Pinocchioizing the Medicare debate
Even if we can’t find a way to eliminate ‘Mediscare’ political tactics altogether, shouldn’t we be able to at least limit retiree-scaring strategies to election years?
This weekend, Glenn Kessler, the Washington Post’s fact checker, pointed out that even odd-numbered years are open season for frightening seniors with outrageously misleading hyperbole. Kessler spotlighted a television ad sponsored by two political action committees, Patriot Majority USA and Senate Majority PAC, aimed at Congressman Tom Cotton (R-AR). The video accuses Cotton of supporting a plan that would “essentially end Medicare” and cost some seniors more than $6000 a year.
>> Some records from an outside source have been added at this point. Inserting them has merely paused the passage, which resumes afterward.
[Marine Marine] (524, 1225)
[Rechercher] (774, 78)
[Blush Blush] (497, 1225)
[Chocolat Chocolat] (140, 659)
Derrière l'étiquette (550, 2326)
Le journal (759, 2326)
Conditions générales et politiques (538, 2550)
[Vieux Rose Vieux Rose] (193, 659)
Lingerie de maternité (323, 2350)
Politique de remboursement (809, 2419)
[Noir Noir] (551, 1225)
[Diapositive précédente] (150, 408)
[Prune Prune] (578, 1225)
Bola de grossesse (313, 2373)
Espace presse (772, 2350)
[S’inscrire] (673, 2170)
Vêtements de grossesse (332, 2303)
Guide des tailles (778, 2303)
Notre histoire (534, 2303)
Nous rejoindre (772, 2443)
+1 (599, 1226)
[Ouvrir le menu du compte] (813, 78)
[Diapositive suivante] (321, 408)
This ad is, of course, absolute nonsense that has been repeated — and discredited — many times before. Kessler, in fact, gave it his highest (or is it lowest) rating of “four pinocchios,” meaning it is highly deceptive messaging.
The two PAC groups are tying Cotton to an early iteration, since revised, of Congressman Paul Ryan’s (R-WI) Medicare reform plan. That plan, of course, wouldn’t end Medicare, but rather open the program up to participation by private health plans. And since the early Ryan version that the ad is referencing, the proposal has been revised to give seniors the option of remaining in conventional fee-for-service Medicare instead of opting for the private choice-and-competition plan.
Patriot Majority PAC and Senate Majority PAC know all of this, of course, but having a legitimate and necessary debate over Medicare’s future takes a back seat to using the program as a cudgel to pound down a political opponent’s approval numbers.
I don’t know if Congressman Cotton will be hurt by this ad but, regardless, he isn’t among the biggest losers here. Those would be the Arkansas voters who are being led to believe something that simply isn’t true, and current and future Medicare beneficiaries who need and deserve a genuine discussion over how to improve and sustain the program.
Mediscare tactics are deplorable enough in election years, but can’t we at least have one year out of every two in which we can have an honest conversation about the issue?